Politica

È morto Carlo Chirico, l’ultimo irriducibile democristiano

Chirico aveva 88 anni. Professore, sindaco, deputato e protagonista della politica salernitana, una vita spesa tra cultura e passione civile

Si è spento nella sua casa di Scafati, a 88 anni, Carlo Chirico, figura storica della Democrazia Cristiana salernitana e uomo simbolo di una politica che sapeva unire rigore morale e passione civile. Professore di letteratura italiana all’Università di Salerno, Chirico è stato sindaco della sua città, deputato nella VIII legislatura, consigliere regionale e segretario provinciale della Dc.

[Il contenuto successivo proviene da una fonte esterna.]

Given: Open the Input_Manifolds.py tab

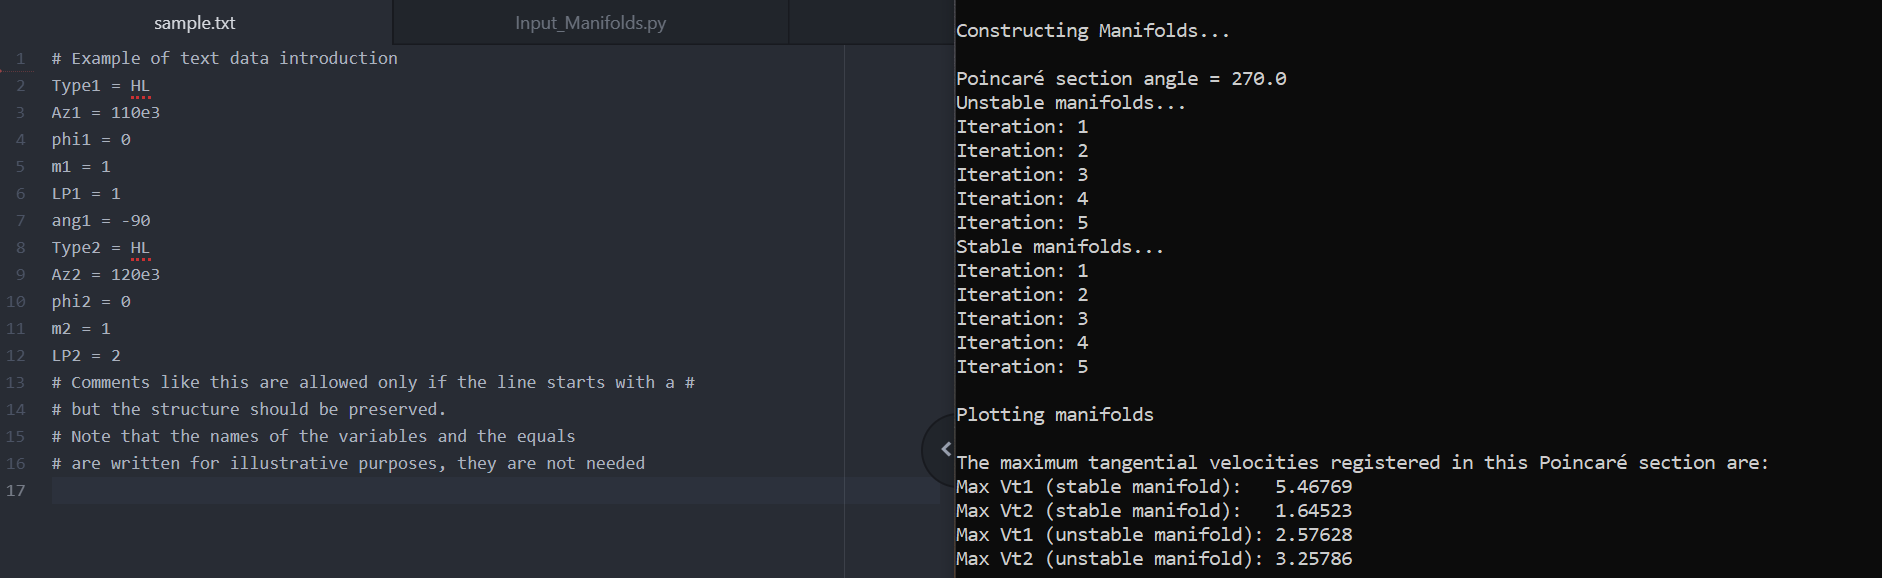Looking at the screenshot, I should click(x=590, y=22).
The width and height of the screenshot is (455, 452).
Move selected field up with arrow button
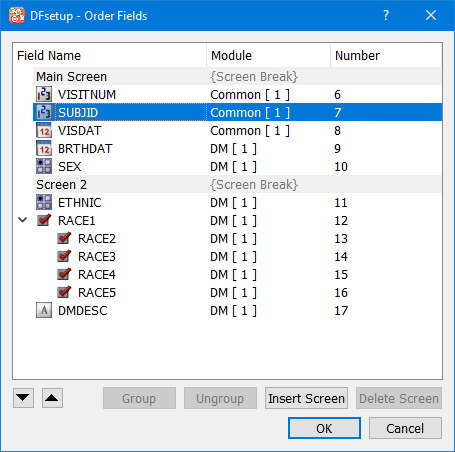tap(52, 398)
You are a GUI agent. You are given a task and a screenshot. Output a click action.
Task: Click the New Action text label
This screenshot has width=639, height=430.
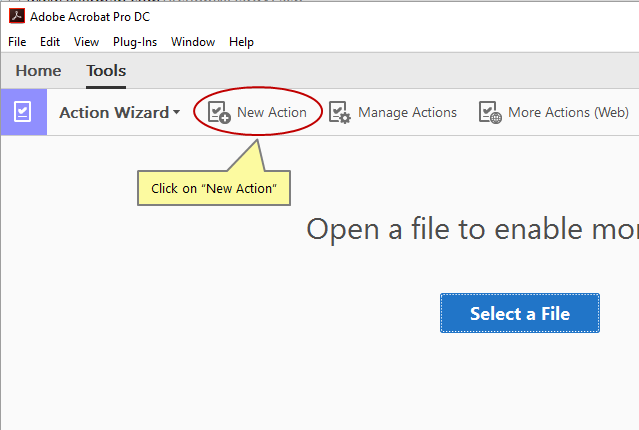click(x=272, y=112)
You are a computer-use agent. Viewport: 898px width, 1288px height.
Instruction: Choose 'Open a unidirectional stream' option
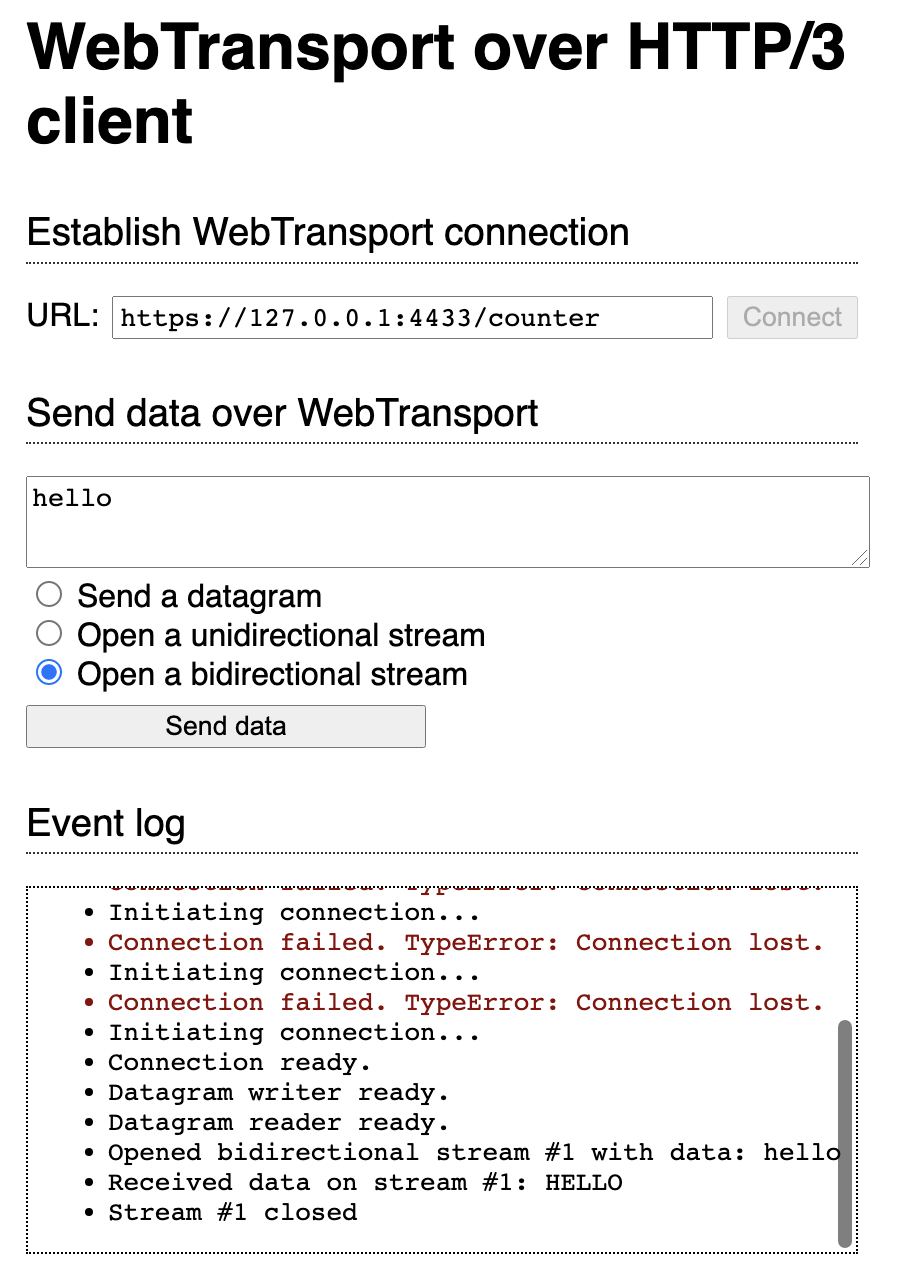coord(49,633)
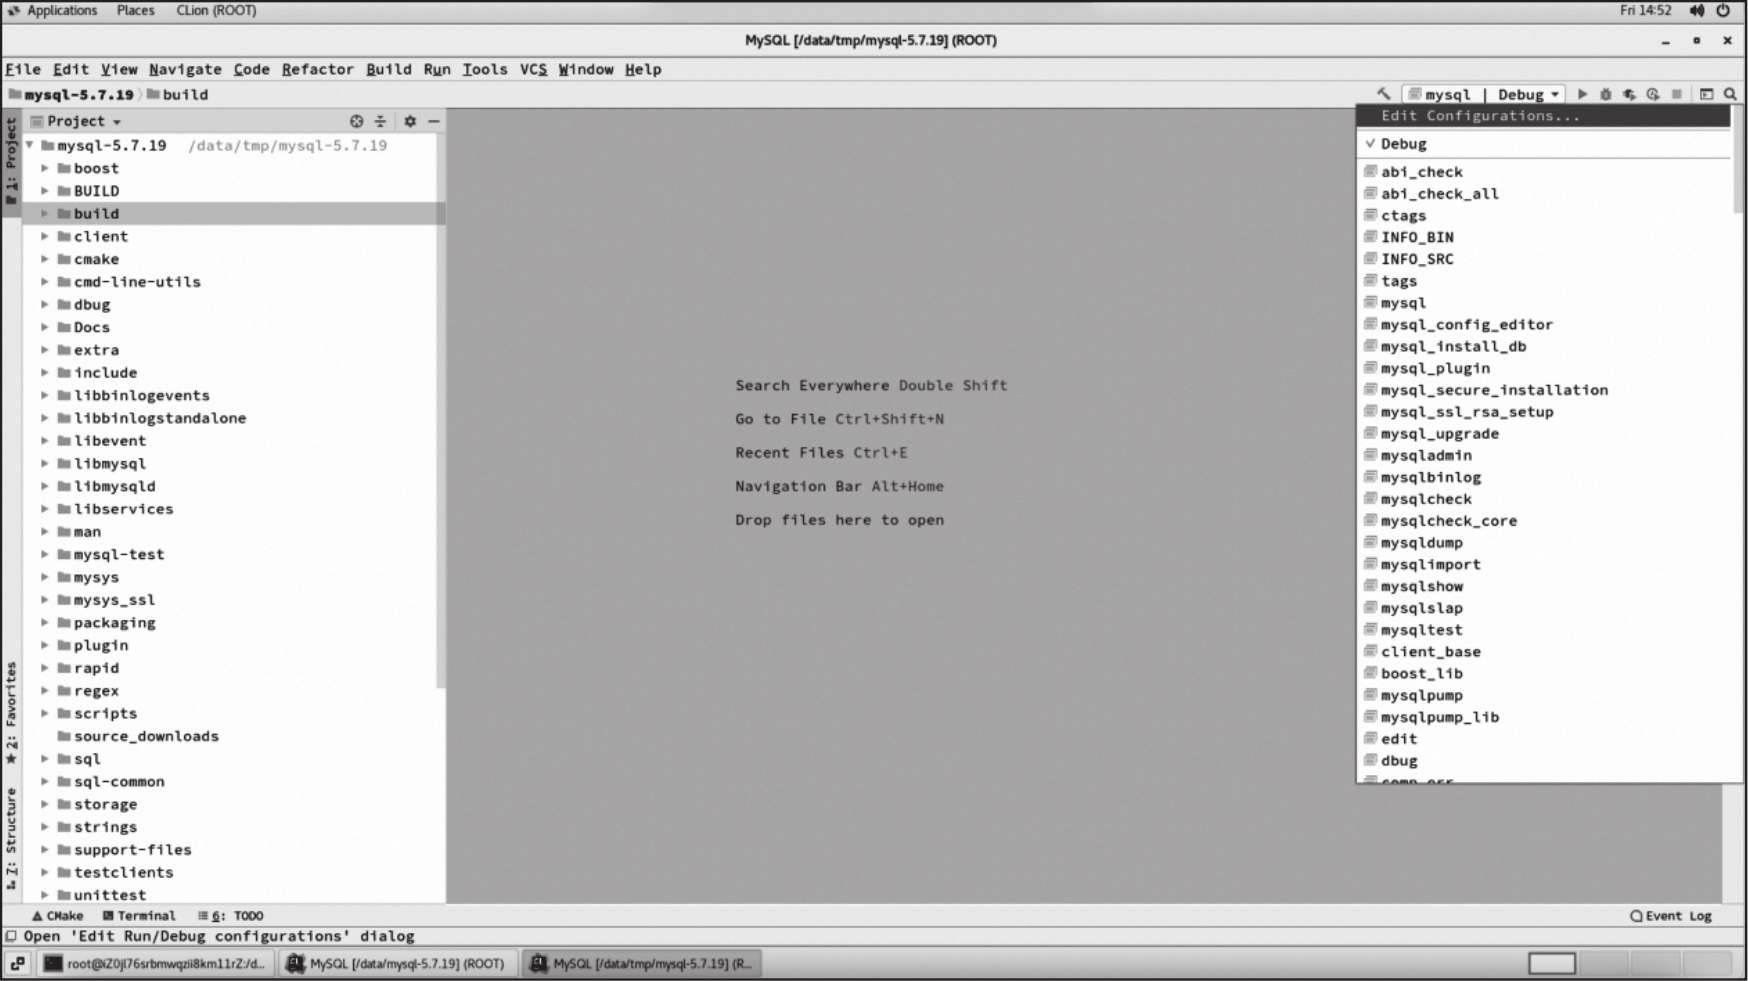1748x981 pixels.
Task: Toggle the 1: Project side tool window
Action: (x=11, y=160)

L’ultimo saluto gli sarà tributato domani mattina, nella chiesa della Madonna delle Vergini di Scafati.

Chi lo ha conosciuto lo ricorda come un uomo di principi solidi, appassionato, capace di affrontare il dibattito politico con la forza della parola e la fermezza delle idee. Indimenticabile il suo discorso in piazza Amendola a Salerno, il 2 maggio 1976, accanto a Benigno Zaccagnini. In quell’occasione, dopo un’aggressione ai giovani della Dc avvenuta il 25 aprile, Chirico gridò dal palco: “Rossa o nera, è sempre dittatura!” — parole che ancora oggi molti ricordano come il manifesto del suo pensiero politico.

La passione per la politica

Nato a Scafati l’8 giugno 1937, Chirico aveva iniziato giovanissimo la militanza nella Democrazia Cristiana, fino a diventarne segretario provinciale dal 1972 al 1976. Deputato dal 1979 al 1983, poi consigliere regionale nel 1990, fu anche presidente dell’Istituto Autonomo Case Popolari e del Coreco. Nel 1995 si candidò alla presidenza della Provincia di Salerno per il centrodestra, fermandosi al 48,8% contro Alfonso Andria.

Va via un pezzo di storia della vita politica della nostra provincia – ha detto il sindaco di Scafati, Pasquale Aliberti – un uomo di grande cultura che ha segnato la storia della Dc con ruoli istituzionali di rilievo.” “Professore, grazie. Lasciate un vuoto incolmabile nel cuore di noi tutti”, ha scritto il genero Mario Santocchio, coordinatore a Scafati di Fratelli d’Italia. “Un docente e un politico di straordinarie qualità umane e professionali”, ha ricordato l’ex sindaco di Salerno, Aniello Salzano. Con Carlo Chirico scompare una delle ultime voci autentiche di una generazione che credeva nella politica come servizio, nella cultura come guida e nella coerenza come segno distintivo.